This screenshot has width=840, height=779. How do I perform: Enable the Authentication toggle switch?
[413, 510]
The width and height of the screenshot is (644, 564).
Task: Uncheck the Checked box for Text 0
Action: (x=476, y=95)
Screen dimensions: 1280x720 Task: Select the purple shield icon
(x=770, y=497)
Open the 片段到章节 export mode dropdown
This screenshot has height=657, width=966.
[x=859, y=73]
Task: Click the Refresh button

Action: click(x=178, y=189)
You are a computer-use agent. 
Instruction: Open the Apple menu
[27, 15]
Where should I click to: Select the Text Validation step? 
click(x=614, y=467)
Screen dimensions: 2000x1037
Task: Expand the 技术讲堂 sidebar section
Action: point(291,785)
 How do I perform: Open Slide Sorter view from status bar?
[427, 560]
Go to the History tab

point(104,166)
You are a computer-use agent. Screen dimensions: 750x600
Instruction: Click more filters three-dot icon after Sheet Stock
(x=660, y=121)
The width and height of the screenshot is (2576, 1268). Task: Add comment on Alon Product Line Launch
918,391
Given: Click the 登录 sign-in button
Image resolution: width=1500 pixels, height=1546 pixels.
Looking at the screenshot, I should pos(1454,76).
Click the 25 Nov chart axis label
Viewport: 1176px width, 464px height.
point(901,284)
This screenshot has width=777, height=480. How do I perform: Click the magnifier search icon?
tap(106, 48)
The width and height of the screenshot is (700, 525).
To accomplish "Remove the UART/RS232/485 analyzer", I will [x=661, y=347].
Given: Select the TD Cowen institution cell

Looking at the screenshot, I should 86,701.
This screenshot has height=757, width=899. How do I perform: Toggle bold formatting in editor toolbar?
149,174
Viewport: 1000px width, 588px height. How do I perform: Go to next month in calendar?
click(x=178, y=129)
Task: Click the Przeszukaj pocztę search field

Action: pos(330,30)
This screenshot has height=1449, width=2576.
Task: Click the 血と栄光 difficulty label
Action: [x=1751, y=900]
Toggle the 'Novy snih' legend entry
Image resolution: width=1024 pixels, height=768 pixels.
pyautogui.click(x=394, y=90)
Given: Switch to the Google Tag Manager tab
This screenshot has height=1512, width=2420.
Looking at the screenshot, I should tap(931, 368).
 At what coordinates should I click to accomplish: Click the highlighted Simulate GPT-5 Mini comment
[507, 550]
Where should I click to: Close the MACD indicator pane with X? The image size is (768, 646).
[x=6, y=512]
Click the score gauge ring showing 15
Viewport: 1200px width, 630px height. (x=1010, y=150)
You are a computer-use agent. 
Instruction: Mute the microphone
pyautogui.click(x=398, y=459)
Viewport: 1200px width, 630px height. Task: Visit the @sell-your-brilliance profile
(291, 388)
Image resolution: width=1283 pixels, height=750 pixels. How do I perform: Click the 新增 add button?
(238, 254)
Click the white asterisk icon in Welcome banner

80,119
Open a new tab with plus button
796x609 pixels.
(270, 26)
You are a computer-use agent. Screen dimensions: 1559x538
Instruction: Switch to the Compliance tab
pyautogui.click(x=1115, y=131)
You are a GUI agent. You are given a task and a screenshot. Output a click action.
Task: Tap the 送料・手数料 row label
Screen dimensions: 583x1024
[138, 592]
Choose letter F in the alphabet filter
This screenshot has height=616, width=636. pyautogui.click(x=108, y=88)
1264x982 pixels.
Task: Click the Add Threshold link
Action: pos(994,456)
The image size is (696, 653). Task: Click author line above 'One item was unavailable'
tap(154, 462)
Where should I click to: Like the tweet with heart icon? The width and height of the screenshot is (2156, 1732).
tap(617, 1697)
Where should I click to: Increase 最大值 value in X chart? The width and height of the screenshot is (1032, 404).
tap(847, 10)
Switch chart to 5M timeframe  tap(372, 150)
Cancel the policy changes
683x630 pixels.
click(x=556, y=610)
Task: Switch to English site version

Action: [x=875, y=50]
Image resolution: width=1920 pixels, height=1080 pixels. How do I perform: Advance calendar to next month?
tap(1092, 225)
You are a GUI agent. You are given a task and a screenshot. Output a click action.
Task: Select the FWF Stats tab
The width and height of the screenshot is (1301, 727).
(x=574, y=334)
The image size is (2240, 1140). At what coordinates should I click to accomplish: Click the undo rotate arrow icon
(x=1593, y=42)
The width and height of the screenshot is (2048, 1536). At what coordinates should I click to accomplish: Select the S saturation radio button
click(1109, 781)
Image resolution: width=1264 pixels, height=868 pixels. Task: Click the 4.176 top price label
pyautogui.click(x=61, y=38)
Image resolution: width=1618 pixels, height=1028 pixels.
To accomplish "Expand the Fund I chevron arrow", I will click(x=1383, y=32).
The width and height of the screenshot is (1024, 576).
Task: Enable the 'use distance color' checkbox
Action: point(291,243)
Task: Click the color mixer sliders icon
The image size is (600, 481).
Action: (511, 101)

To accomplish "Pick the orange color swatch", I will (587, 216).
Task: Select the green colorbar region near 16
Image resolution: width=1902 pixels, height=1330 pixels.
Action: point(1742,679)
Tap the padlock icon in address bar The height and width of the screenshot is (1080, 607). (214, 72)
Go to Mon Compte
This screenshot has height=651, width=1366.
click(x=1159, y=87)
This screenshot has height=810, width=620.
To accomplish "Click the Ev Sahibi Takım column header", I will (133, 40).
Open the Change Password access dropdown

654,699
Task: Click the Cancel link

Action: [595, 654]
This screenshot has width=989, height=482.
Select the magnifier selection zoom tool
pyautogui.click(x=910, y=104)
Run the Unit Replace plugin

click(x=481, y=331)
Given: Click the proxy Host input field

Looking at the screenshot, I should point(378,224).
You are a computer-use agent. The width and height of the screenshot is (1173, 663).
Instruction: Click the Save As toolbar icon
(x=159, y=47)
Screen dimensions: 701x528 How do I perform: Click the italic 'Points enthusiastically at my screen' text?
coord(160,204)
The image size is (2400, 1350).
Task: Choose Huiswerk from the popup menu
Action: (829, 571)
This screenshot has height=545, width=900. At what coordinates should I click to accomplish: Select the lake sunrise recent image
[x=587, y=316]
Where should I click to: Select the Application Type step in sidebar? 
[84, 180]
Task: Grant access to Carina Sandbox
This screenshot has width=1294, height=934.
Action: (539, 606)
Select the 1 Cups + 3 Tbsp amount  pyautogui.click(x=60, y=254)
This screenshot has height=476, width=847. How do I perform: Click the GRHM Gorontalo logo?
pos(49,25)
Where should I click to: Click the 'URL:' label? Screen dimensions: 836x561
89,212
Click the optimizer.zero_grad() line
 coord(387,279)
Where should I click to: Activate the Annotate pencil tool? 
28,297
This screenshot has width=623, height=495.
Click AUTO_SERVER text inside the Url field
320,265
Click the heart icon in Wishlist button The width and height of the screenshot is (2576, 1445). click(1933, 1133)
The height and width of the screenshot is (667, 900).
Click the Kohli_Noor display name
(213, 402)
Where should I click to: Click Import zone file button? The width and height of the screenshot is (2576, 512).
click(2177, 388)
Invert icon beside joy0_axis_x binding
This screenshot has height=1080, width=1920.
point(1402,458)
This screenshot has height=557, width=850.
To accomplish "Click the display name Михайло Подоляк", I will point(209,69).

• Task prompt
Reproduce verbatim the items from the line containing "Given: Select the TD Cowen institution cell" through the line containing "click(x=178, y=129)", both lines included.

• Response
Given: Select the TD Cowen institution cell

Looking at the screenshot, I should 86,701.
This screenshot has height=757, width=899. How do I perform: Toggle bold formatting in editor toolbar?
149,174
Viewport: 1000px width, 588px height. How do I perform: Go to next month in calendar?
click(x=178, y=129)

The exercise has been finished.